* [What the task requires] Copy the lines of the listing below verbatim, starting at the line that contains "The width and height of the screenshot is (1280, 800)." and continuing through the final line of the listing.

* * *

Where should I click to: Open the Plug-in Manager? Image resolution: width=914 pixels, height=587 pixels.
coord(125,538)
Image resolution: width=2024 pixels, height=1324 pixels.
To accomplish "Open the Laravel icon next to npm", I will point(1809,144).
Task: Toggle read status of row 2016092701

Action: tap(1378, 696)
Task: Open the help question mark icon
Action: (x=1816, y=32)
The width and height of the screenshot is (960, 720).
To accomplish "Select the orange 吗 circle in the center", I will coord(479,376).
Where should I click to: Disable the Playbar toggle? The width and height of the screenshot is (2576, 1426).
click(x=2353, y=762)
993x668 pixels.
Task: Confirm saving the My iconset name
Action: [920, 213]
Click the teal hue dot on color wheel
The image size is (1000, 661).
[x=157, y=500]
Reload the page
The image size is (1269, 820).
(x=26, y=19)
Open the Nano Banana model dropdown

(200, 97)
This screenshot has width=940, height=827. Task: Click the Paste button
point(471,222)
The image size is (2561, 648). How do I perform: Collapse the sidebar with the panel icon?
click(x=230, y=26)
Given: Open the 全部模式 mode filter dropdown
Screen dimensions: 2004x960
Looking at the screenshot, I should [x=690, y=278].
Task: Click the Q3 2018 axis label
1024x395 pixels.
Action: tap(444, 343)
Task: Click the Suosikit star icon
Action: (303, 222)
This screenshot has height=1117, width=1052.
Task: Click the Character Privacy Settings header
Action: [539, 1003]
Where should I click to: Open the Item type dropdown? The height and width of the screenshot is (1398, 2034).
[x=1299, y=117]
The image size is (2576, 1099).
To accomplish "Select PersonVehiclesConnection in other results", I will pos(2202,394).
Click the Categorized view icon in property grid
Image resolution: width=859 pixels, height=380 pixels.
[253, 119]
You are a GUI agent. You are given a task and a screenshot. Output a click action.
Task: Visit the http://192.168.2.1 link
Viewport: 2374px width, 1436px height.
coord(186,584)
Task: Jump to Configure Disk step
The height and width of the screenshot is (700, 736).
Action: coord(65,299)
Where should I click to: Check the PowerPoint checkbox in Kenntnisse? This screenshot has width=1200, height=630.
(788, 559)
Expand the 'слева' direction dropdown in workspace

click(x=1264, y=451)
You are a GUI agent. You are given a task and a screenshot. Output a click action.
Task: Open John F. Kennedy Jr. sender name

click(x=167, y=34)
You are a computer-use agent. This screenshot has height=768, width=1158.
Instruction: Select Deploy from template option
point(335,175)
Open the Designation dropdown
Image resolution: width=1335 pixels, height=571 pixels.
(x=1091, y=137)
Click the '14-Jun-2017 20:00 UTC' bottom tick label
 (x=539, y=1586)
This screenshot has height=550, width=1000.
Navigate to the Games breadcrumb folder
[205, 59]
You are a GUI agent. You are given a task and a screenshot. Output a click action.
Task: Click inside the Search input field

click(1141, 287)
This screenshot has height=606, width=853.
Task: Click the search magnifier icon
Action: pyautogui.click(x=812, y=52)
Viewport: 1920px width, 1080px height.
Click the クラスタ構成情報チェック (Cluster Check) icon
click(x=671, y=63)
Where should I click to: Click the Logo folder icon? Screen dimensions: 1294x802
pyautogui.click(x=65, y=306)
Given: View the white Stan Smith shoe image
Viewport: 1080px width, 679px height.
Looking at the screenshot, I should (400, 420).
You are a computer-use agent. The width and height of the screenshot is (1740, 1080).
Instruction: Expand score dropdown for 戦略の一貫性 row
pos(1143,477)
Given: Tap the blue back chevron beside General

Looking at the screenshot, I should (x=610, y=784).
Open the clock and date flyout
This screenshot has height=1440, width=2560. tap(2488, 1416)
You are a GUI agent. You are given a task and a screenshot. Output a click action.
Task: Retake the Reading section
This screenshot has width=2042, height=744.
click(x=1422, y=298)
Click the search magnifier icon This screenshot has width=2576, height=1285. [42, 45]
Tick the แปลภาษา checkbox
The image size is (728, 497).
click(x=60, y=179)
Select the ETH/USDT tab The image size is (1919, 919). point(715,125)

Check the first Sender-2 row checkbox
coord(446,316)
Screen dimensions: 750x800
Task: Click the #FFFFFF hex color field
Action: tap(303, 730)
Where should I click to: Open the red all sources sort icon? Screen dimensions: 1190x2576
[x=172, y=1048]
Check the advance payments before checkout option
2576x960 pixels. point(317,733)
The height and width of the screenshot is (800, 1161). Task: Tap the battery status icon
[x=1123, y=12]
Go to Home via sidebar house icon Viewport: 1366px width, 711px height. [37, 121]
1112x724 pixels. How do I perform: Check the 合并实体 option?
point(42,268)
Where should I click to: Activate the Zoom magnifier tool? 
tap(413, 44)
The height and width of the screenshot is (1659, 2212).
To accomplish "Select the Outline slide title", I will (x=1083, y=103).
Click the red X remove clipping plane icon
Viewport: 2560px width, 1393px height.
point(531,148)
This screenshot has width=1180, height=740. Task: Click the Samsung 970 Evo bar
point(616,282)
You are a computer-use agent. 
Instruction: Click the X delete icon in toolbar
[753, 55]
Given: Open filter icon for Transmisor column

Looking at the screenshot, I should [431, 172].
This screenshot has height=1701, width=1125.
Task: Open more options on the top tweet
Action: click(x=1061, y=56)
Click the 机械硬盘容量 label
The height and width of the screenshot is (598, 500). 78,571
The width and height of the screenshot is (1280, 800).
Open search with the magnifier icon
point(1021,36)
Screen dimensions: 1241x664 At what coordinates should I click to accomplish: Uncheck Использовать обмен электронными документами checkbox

* * *

* [Answer below]
The width and height of the screenshot is (1280, 800).
Open search with the magnifier icon
point(1021,36)
Screen dimensions: 1241x664 At what coordinates should I click to accomplish: Uncheck Использовать обмен электронными документами checkbox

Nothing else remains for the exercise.